Problem to work on: What lines in the records below contain the string "agent"? Copy every one.

Records for processing:
Start of Block
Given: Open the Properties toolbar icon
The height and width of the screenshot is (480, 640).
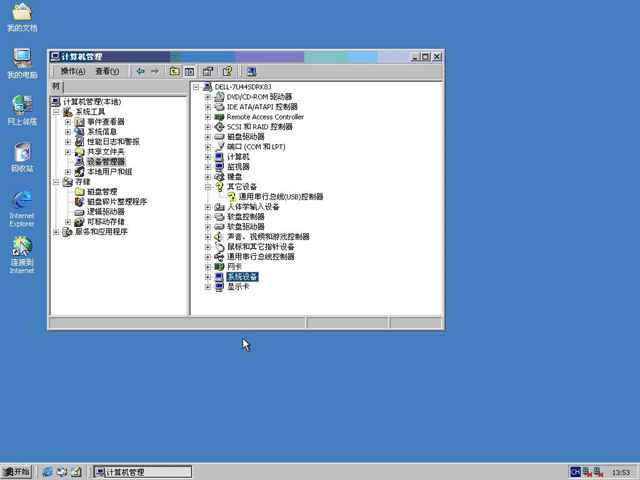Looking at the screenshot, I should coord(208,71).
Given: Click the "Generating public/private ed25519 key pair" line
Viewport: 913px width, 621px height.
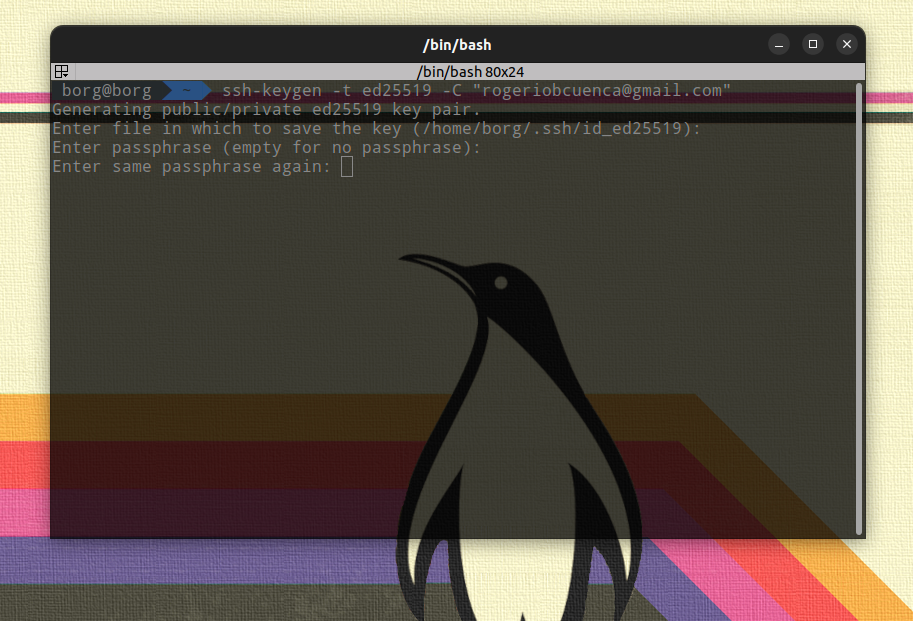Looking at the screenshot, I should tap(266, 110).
End of Block
Start of Block
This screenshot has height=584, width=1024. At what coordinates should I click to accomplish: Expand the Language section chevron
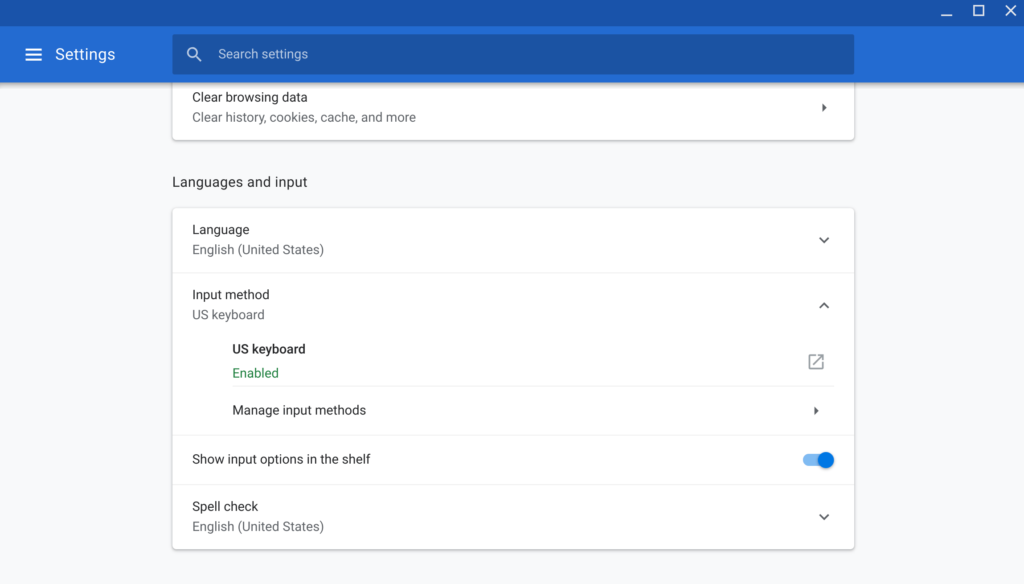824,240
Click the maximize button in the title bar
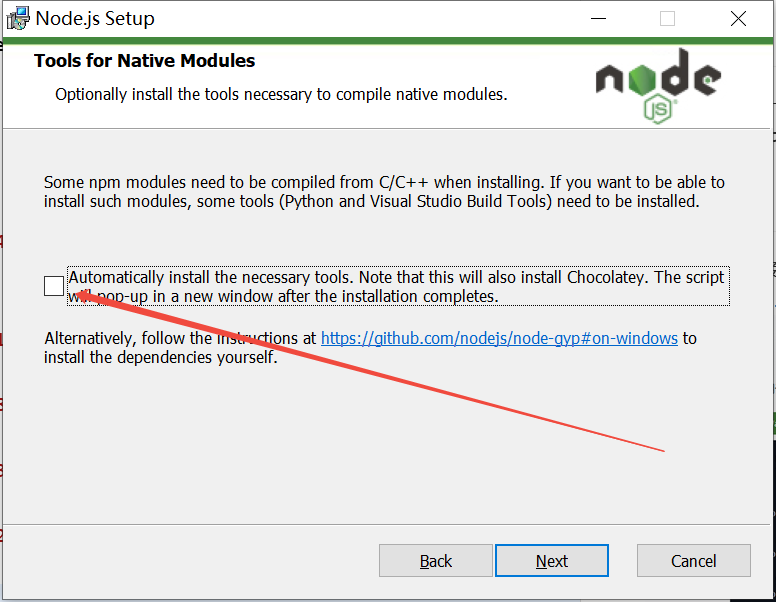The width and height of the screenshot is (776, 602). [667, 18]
End of Block
Start of Block
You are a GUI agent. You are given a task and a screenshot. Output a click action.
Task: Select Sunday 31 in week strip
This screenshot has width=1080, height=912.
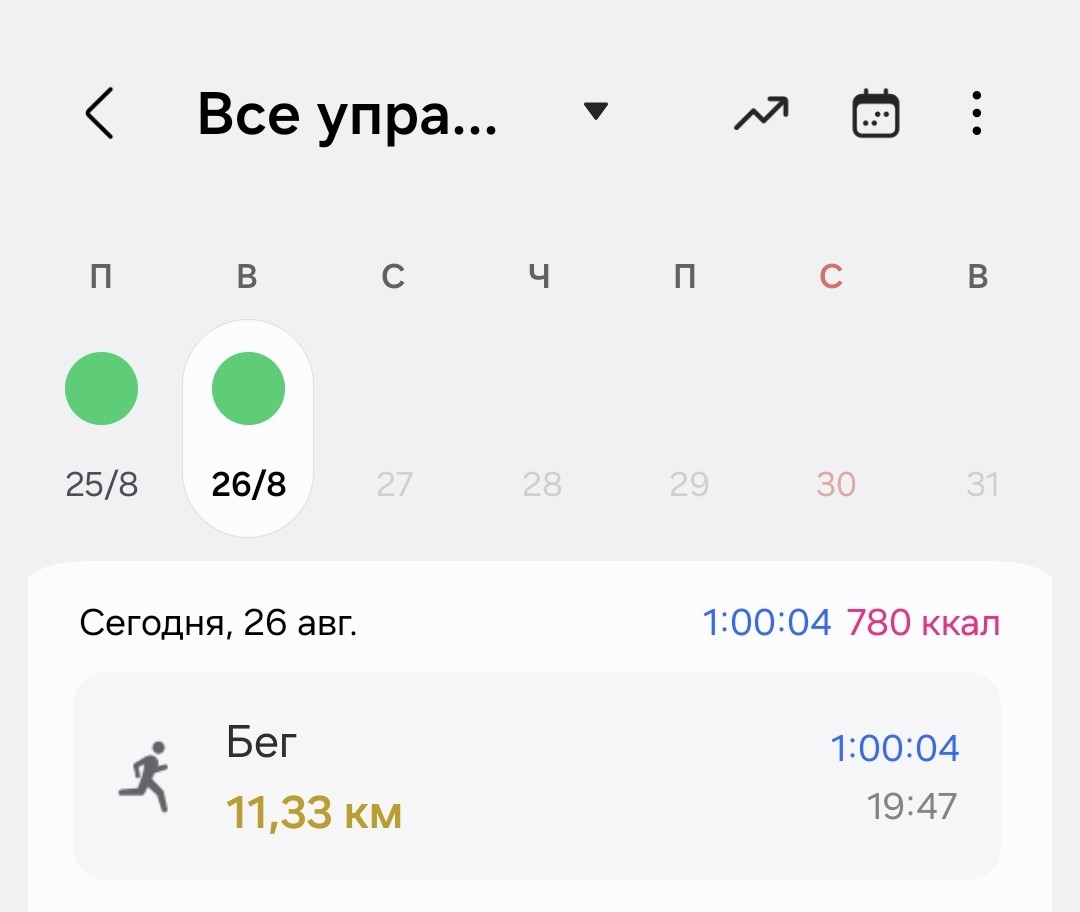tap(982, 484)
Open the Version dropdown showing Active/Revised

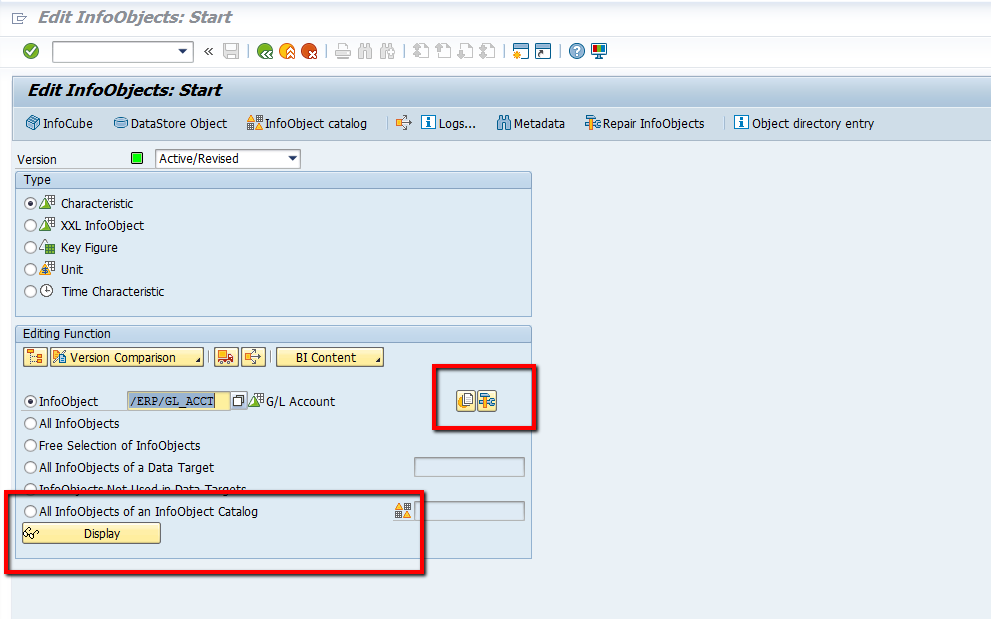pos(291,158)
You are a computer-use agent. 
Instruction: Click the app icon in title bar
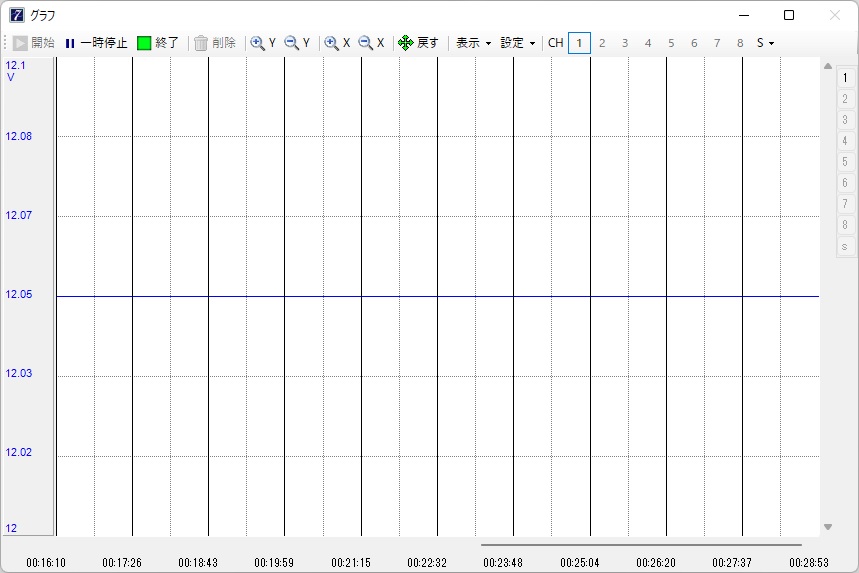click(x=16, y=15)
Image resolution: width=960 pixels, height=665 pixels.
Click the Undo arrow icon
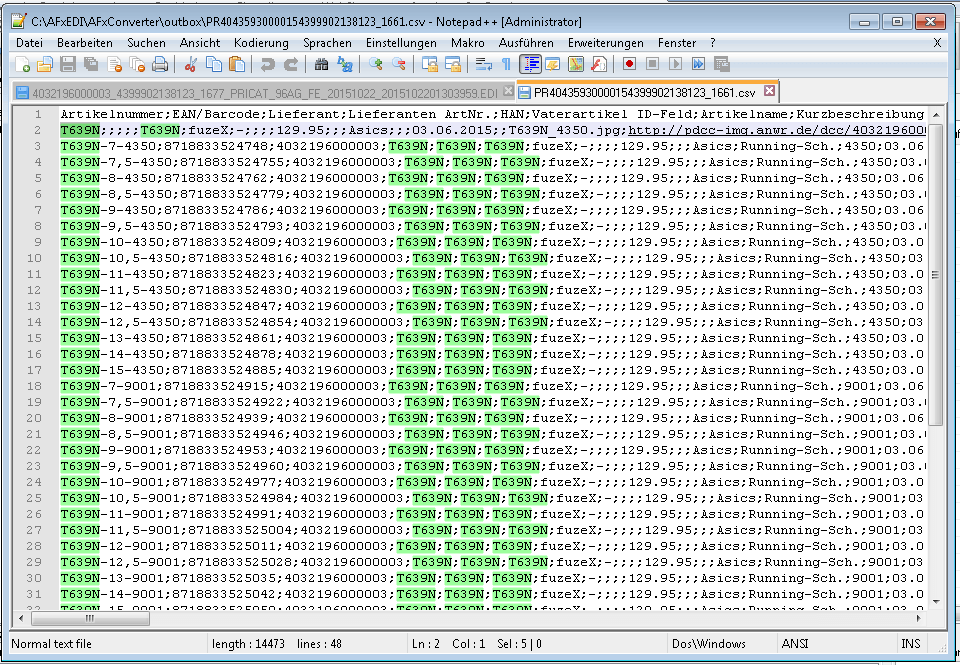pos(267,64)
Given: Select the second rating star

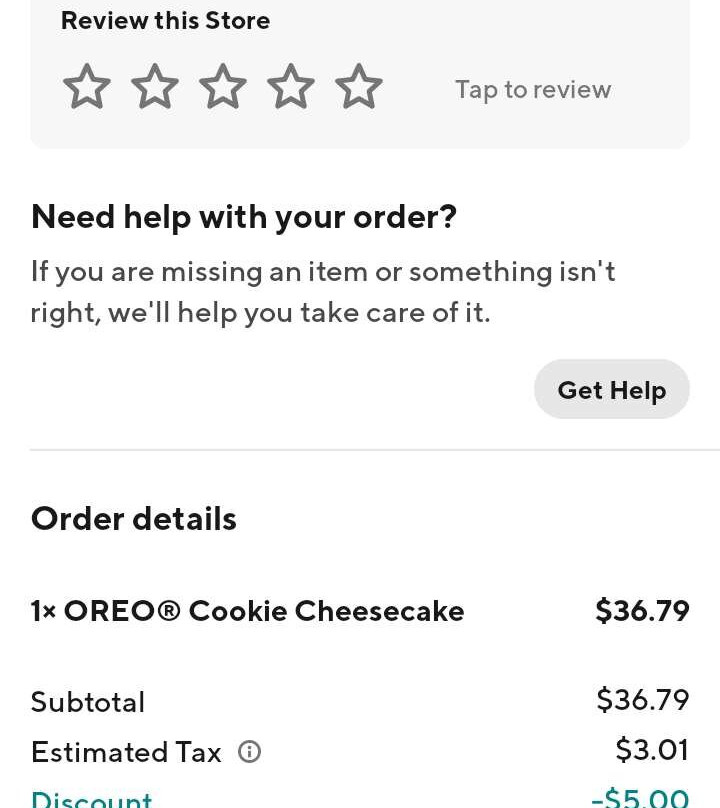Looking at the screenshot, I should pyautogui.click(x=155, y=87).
End of Block
Solution to the exercise:
You are a GUI agent. You are given a task and a screenshot. Output a click action.
You are a computer-use agent. 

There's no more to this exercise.